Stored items
>>>

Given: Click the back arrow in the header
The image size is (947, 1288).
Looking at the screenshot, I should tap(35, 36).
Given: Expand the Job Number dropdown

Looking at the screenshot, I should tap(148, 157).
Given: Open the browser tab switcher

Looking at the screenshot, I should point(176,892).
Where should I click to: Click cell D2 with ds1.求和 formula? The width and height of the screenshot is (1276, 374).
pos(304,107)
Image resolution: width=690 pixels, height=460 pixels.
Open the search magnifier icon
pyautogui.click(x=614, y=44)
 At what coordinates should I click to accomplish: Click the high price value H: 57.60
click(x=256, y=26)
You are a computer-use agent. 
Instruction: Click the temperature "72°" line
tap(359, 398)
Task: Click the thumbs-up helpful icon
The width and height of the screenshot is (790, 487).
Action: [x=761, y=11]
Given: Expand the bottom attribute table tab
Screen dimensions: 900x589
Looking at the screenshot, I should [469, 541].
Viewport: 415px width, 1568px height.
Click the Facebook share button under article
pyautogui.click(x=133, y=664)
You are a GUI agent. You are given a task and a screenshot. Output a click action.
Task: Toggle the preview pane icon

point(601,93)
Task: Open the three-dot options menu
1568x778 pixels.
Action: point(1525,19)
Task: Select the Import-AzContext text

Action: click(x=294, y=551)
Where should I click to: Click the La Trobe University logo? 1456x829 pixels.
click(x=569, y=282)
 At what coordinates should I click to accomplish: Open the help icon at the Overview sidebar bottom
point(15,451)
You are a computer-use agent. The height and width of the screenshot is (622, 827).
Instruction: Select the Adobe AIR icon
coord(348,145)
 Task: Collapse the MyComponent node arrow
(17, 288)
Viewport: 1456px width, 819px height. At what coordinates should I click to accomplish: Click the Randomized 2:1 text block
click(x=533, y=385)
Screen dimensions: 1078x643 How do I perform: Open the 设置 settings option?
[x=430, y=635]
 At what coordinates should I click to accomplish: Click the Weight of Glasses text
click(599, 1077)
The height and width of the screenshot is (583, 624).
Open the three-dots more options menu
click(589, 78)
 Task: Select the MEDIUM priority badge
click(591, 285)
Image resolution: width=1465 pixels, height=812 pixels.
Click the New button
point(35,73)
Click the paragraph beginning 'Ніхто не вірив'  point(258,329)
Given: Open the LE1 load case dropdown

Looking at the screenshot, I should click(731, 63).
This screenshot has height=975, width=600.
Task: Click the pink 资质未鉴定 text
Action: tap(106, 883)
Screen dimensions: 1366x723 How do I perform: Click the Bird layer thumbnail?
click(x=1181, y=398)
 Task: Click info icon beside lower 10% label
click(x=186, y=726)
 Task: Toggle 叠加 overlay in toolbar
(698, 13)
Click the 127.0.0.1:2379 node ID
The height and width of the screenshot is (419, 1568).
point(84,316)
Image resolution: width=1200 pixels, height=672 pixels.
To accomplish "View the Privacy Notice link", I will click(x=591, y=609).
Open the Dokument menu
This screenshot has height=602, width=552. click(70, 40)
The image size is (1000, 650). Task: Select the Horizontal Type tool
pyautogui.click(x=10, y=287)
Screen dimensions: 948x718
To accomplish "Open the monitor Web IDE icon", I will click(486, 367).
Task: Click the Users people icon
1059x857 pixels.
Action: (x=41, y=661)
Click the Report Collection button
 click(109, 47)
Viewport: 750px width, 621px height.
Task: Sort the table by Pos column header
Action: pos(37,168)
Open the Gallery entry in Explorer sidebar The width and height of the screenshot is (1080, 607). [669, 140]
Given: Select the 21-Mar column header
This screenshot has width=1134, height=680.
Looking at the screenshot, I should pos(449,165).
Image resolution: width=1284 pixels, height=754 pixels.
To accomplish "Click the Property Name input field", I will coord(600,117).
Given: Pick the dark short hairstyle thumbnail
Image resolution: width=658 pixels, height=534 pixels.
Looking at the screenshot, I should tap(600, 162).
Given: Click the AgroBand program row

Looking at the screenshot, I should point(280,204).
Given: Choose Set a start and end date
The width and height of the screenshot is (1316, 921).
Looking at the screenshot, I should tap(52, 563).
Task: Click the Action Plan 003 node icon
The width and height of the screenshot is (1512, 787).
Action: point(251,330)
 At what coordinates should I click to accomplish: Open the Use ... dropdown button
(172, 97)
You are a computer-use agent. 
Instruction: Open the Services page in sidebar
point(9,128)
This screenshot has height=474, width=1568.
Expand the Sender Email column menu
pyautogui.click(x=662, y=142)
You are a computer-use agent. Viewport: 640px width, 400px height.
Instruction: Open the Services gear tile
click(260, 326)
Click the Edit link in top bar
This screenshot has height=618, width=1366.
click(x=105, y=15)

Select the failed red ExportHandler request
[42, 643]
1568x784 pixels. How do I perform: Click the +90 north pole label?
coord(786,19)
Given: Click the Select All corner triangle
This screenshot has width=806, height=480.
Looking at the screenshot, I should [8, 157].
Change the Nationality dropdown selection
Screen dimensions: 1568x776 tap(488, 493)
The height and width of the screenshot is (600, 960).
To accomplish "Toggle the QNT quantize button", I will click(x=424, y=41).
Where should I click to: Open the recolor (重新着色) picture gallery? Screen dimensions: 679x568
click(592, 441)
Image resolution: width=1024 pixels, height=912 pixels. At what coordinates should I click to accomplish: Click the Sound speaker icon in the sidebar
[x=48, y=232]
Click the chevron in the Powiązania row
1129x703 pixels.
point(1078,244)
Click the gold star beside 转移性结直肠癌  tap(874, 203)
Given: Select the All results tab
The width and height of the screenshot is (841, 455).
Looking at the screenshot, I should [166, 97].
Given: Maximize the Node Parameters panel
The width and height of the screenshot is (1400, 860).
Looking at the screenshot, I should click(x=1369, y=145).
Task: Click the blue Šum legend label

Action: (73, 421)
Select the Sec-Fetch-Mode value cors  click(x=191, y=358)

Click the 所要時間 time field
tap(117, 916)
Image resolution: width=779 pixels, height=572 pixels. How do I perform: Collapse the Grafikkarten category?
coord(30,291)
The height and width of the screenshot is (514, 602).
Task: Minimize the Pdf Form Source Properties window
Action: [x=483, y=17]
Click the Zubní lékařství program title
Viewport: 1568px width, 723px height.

<<<

Activity →
Would you retype the lines above from the one with "Expand the Sender Email column menu" down to the one with "Given: Click the Select All corner triangle", word for word, both ends included and no other lines?

Expected output →
Expand the Sender Email column menu
pyautogui.click(x=662, y=142)
You are a computer-use agent. Viewport: 640px width, 400px height.
Instruction: Open the Services gear tile
click(260, 326)
Click the Edit link in top bar
This screenshot has height=618, width=1366.
click(x=105, y=15)

Select the failed red ExportHandler request
[42, 643]
1568x784 pixels. How do I perform: Click the +90 north pole label?
coord(786,19)
Given: Click the Select All corner triangle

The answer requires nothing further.